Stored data
.....
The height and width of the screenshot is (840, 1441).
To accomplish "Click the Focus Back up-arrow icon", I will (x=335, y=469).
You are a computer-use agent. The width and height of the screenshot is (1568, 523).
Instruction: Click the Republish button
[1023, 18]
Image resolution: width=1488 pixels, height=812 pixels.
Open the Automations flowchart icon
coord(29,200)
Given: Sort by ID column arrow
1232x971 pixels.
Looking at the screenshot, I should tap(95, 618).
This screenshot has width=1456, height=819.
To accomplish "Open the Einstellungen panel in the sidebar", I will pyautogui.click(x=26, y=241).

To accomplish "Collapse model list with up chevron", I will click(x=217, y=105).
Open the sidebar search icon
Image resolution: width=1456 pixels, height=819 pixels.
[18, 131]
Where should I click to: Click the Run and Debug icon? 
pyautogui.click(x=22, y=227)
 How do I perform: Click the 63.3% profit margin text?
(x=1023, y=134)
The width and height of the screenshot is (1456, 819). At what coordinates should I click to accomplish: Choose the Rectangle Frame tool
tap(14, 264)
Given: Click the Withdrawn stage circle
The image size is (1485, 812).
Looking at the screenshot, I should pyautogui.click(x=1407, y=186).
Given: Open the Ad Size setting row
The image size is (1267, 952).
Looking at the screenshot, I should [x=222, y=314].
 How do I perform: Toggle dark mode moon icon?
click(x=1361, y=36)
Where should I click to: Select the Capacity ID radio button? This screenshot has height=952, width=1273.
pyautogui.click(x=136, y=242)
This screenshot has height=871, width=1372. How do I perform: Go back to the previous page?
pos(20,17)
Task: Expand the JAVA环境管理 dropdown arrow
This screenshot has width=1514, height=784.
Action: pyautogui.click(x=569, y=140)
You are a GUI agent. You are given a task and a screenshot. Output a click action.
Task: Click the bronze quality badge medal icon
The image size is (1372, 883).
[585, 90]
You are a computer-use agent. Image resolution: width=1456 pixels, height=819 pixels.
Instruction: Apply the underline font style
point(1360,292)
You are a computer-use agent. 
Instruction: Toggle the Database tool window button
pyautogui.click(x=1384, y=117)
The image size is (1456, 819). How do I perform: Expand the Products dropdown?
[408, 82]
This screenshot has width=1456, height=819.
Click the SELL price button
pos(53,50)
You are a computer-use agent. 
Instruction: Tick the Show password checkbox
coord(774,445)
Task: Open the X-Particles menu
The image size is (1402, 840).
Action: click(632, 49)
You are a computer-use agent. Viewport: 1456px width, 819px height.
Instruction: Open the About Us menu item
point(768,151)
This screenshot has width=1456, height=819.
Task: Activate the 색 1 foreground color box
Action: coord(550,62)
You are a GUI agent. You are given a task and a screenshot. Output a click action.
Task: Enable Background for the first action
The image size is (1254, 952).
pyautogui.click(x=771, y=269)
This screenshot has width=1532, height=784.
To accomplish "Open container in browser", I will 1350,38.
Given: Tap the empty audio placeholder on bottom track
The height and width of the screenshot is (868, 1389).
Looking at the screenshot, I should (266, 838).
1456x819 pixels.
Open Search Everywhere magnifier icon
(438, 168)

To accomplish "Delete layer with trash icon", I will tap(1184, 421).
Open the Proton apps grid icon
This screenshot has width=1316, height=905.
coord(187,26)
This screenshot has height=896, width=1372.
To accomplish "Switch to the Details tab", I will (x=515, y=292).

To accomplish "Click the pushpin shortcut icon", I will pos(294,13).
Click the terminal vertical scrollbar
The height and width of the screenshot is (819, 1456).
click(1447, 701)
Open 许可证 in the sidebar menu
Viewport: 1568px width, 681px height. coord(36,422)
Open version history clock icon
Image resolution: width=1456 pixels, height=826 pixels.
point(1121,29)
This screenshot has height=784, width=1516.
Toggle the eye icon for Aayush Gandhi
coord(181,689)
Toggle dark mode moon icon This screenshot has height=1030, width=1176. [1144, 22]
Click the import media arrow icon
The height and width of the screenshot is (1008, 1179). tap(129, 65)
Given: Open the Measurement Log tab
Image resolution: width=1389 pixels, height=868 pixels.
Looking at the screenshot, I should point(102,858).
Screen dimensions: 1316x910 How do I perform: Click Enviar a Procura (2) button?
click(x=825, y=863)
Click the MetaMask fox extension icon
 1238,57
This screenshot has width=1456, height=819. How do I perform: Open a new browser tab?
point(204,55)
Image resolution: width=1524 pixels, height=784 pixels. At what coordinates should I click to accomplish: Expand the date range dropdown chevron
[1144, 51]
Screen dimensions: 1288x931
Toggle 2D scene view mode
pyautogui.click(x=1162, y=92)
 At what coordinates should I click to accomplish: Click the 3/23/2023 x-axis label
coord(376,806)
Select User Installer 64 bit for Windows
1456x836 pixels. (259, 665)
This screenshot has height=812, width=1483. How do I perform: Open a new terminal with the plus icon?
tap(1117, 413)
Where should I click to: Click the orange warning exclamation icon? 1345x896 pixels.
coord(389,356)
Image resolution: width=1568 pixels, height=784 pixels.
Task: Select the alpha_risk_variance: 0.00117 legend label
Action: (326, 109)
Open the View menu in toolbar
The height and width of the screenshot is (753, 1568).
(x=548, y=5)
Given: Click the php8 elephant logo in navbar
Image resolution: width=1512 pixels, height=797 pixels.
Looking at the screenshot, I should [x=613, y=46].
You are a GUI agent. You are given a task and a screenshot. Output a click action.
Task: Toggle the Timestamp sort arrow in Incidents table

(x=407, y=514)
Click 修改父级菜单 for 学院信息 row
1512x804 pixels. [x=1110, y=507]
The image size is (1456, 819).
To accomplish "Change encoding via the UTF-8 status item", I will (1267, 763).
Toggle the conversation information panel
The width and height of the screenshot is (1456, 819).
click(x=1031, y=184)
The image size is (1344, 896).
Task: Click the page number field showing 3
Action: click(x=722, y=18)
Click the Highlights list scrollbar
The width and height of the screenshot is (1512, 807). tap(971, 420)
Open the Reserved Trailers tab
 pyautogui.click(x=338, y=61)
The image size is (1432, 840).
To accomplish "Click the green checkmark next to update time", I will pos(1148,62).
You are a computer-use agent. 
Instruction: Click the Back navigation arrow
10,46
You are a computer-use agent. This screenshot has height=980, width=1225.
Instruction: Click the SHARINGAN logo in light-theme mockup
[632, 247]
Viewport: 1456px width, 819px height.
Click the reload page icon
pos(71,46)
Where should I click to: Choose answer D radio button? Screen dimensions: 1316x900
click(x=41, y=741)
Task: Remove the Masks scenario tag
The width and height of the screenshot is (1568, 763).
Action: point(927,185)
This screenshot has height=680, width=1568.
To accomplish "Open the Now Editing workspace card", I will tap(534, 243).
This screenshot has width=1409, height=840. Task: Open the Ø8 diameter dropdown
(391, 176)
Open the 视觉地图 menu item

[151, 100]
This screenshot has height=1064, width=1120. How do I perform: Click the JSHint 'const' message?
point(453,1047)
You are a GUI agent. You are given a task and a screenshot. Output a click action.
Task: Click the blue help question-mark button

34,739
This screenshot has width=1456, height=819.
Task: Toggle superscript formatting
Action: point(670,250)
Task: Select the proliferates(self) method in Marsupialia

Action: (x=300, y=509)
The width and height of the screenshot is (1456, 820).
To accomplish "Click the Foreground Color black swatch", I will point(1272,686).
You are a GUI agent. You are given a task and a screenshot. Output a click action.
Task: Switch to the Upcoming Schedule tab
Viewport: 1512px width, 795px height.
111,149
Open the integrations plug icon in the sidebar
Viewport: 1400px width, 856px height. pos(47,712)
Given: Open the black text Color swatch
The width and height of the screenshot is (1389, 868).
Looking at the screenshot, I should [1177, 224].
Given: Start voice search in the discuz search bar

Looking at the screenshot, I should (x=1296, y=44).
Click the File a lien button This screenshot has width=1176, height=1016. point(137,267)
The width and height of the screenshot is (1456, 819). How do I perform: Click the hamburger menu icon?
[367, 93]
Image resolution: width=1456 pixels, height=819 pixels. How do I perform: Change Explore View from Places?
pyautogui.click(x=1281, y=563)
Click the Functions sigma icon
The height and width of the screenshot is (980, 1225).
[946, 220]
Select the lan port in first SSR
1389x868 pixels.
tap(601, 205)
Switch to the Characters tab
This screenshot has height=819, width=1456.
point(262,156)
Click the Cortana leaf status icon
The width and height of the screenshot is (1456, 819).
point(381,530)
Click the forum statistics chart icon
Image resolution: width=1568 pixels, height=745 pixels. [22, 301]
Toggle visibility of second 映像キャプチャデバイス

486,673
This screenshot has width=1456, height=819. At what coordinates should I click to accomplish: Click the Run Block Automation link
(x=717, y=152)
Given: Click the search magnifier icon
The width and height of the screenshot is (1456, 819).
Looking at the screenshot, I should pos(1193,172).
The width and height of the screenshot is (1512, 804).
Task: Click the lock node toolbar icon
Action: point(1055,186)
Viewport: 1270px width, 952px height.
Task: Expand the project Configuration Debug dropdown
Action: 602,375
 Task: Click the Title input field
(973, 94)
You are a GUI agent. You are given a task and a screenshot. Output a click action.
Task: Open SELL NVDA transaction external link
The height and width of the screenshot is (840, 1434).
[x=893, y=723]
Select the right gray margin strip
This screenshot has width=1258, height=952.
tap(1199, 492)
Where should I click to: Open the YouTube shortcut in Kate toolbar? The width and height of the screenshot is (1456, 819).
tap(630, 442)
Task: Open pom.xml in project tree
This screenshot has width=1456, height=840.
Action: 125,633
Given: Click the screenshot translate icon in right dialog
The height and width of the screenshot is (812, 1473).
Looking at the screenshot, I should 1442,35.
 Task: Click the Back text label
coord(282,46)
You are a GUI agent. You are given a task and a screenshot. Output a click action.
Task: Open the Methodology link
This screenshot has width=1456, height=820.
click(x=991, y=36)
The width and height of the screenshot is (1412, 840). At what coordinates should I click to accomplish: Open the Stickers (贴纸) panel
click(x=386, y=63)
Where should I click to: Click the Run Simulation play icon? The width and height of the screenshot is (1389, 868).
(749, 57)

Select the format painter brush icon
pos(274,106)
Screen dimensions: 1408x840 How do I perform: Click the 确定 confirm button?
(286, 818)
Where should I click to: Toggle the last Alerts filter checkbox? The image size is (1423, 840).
.....
▸ **Your goal**
Copy exactly the stretch of data above from the line with "The width and height of the screenshot is (1456, 819). How" through the line with "Click the Functions sigma icon", and omit all other lines.

▸ **Response area**
The width and height of the screenshot is (1456, 819). How do I perform: Click the hamburger menu icon?
[367, 93]
Image resolution: width=1456 pixels, height=819 pixels. How do I perform: Change Explore View from Places?
pyautogui.click(x=1281, y=563)
Click the Functions sigma icon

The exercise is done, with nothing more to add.